## [PROVIDED TEXT]
┌──

How Do Vessel Conditions and Safety Failures Cause Crab Fishing Injuries?
Seasoned captains know that “the sea did it” is rarely the full story. In our experience, crab fishing injuries can usually be traced to one or more of the following:
- An unseaworthy vessel, like an old hull, broken navigation lights, missing rails, or defective deck plating
- Defective or poorly maintained equipment, such as frayed cables, faulty hydraulics, or missing pot guards
- Inadequate crew training, like new hands placed on deck without proper instruction
- Understaffing that can force fewer hands to perform more dangerous work
- Failure to follow Coast Guard commercial fishing vessel safety regulations
- Skipping safety drills, abandon-ship drills, and PFD checks
- Pressuring crews to work in unsafe weather to meet quotas
These same patterns appear throughout the commercial fishing industry, from crab to scallop boats to other shellfish operations.
What Are a Crab Fisherman's Rights Under Maritime Law?
A crew member on a U.S. crab boat is almost always a “seaman” under maritime law. That status unlocks important protections:
- The Jones Act, which lets injured seamen sue their employer for negligence and recover full damages
- The general maritime doctrine of unseaworthiness, which holds vessel owners strictly responsible for unsafe vessels and equipment
- Maintenance and cure, which legally guarantees an injured seaman daily living expenses (maintenance) and reasonable medical care until the seaman reaches maximum medical improvement (cure), regardless of fault
- The Death on the High Seas Act for surviving family members in deepwater fatalities
Our Jones Act lawyers routinely combine these claims to maximize recovery for injured fishermen and their families.
How Crab Fishing Compares to Other Commercial Fisheries
The same maritime law framework that protects crab fishermen also protects crews on other vessels. Similar legal issues tend to face scallop fishermen and blackfish and tautog crews. The boats and species change—but the legal pathways largely do not.
What Should You Do After a Crab Fishing Accident?

└──

## [INFORMATION GIVEN]
┌──

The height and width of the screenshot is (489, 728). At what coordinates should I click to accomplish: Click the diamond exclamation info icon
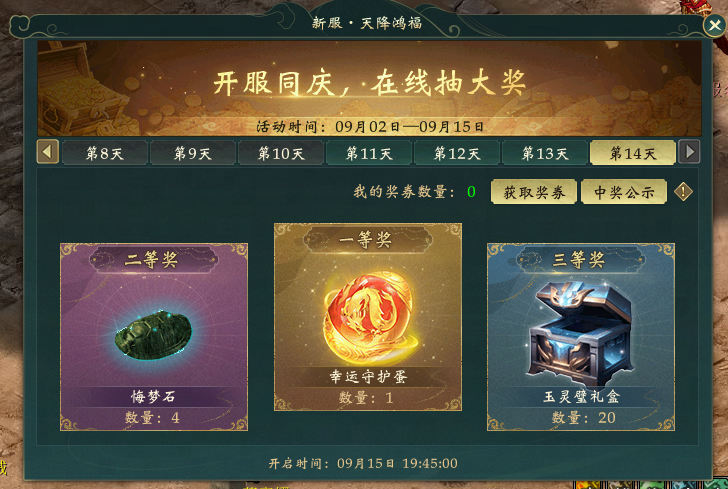coord(683,191)
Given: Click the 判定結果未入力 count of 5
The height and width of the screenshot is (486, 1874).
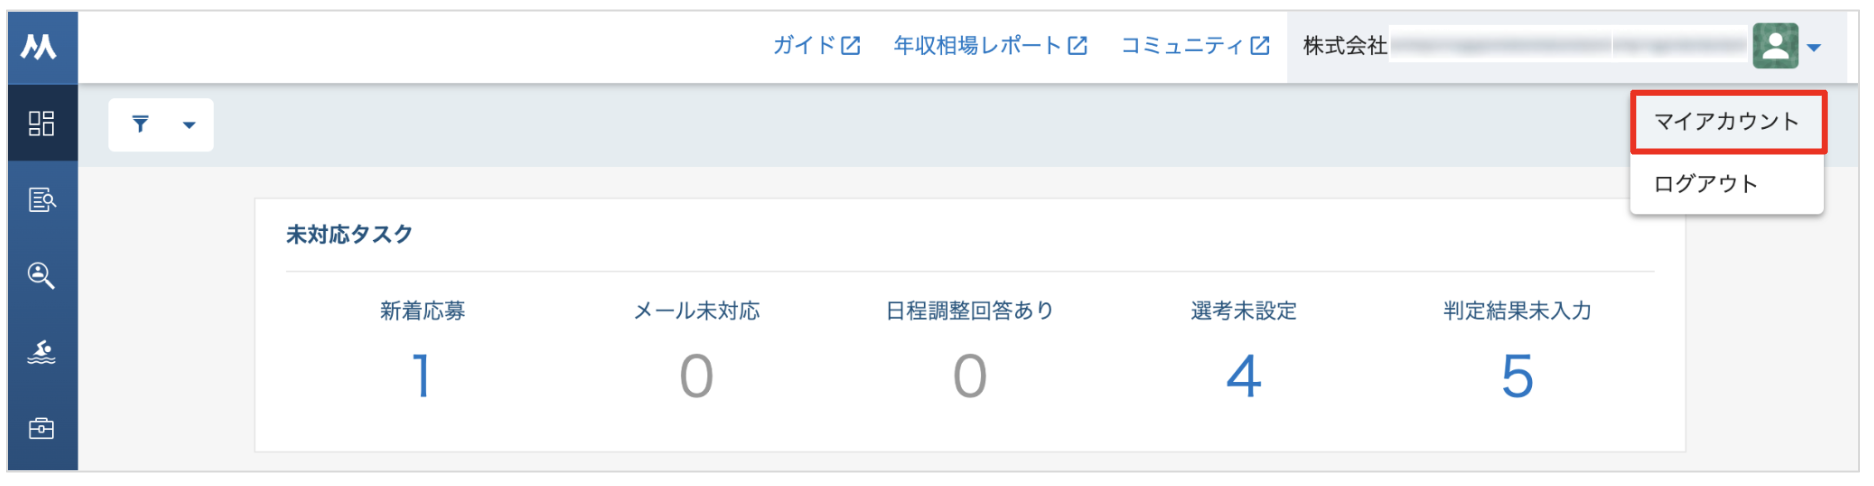Looking at the screenshot, I should 1517,377.
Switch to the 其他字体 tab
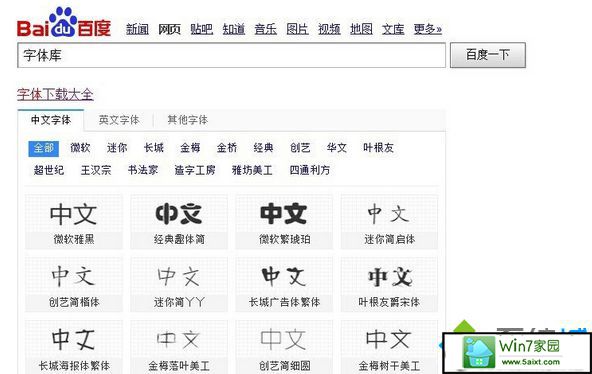Image resolution: width=592 pixels, height=374 pixels. point(188,120)
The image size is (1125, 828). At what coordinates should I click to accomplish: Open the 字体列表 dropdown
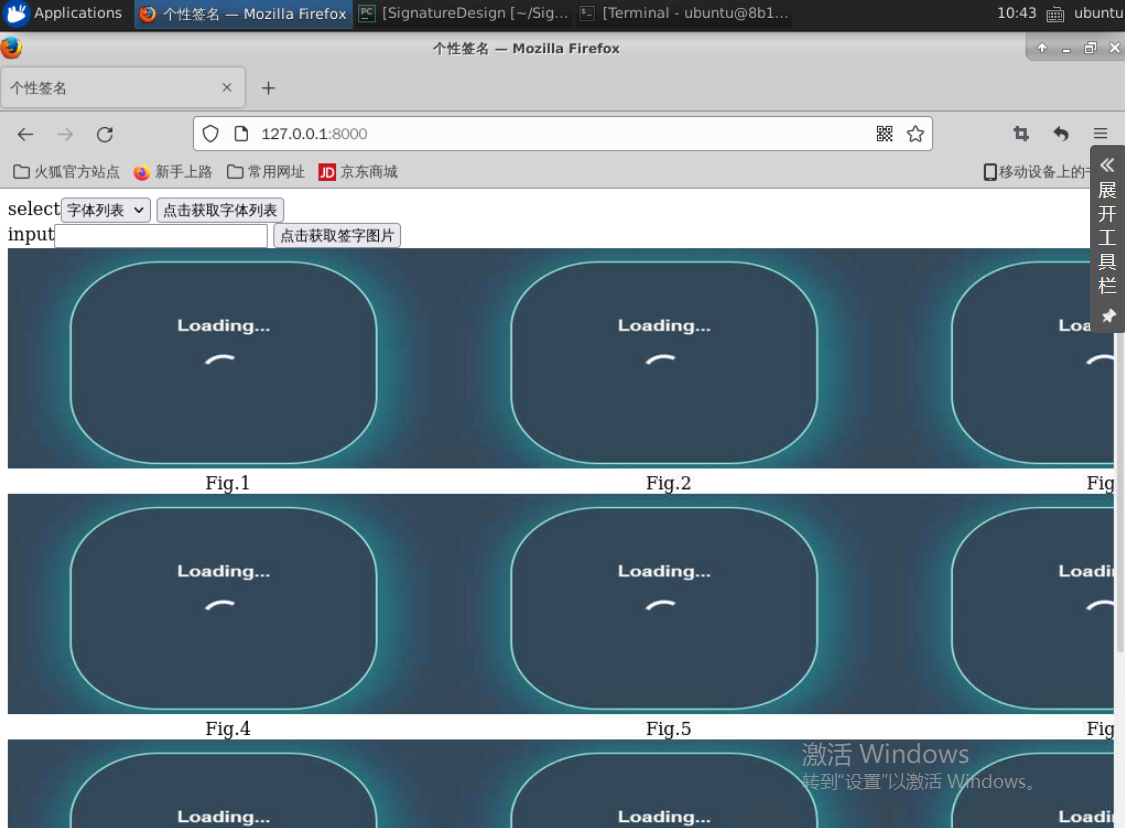click(x=105, y=210)
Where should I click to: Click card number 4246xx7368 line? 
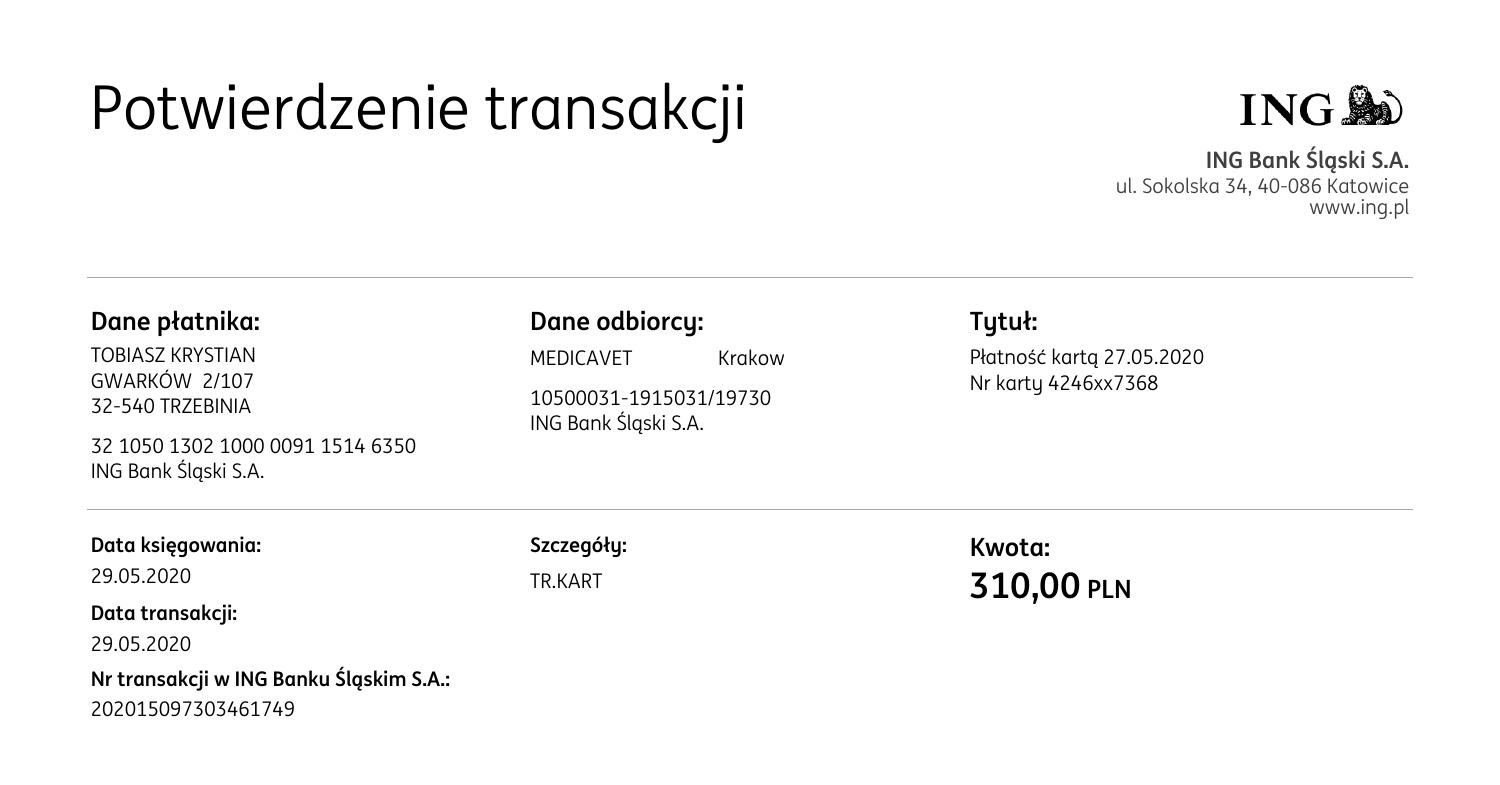coord(1063,383)
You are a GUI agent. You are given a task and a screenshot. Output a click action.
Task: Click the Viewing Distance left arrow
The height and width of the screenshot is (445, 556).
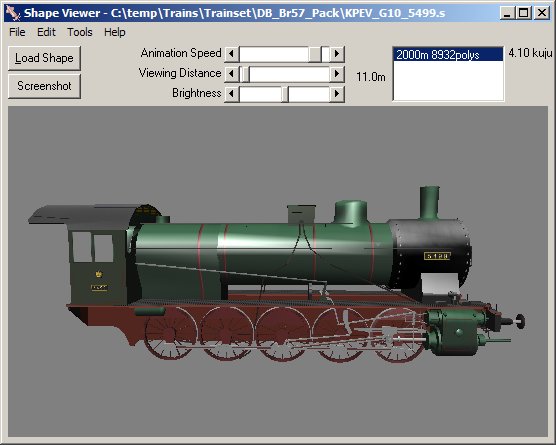pos(232,74)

└──

## [TASKS AND EXERCISES]
1. Translate this sentence from the crab fishing injury text into Spanish: "The boats and species change—but the legal pathways largely do not."
2. Continue the text on crab fishing injuries from where it stops.
The records aren't needed for what comes next.

## [ANSWERS TO THE EXERCISES]
1. Los barcos y las especies cambian, pero las vías legales en gran medida no.

2.
The hours and days after a crab fishing injury matter. Practical steps include:
- Get medical attention immediately, even if injuries seem “minor”
- Report the injury in writing to the captain or vessel operator
- Note the names of the captain, crew, and any witnesses
- Photograph the equipment, deck conditions, and personal injuries when safe
- Save any written statements, daily logs, and text messages
- Hold off on signing recorded statements or settlement releases without legal review
- Contact a maritime injury lawyer before talking to vessel insurers
The actions you take in the hours after an accident can directly impact your ability to recover maintenance, cure, and full damages under maritime law.
How a Maritime Injury Lawyer Helps
A seasoned maritime injury lawyer can preserve evidence, demand the vessel's maintenance and inspection records, retain naval architecture and engineering experts, and bring in medical specialists who understand offshore injuries. Just as importantly, the lawyer protects the crew member's right to maintenance and cure while a commercial fishing injury claim moves through the courts.
When a crab pot, a winch, or a wave changes a fisherman's life, the law does not require that fisherman to absorb the cost alone. Maritime law was built around protecting seamen on the most dangerous vessels in the fleet—and that includes the men and women who pull pots in the cold.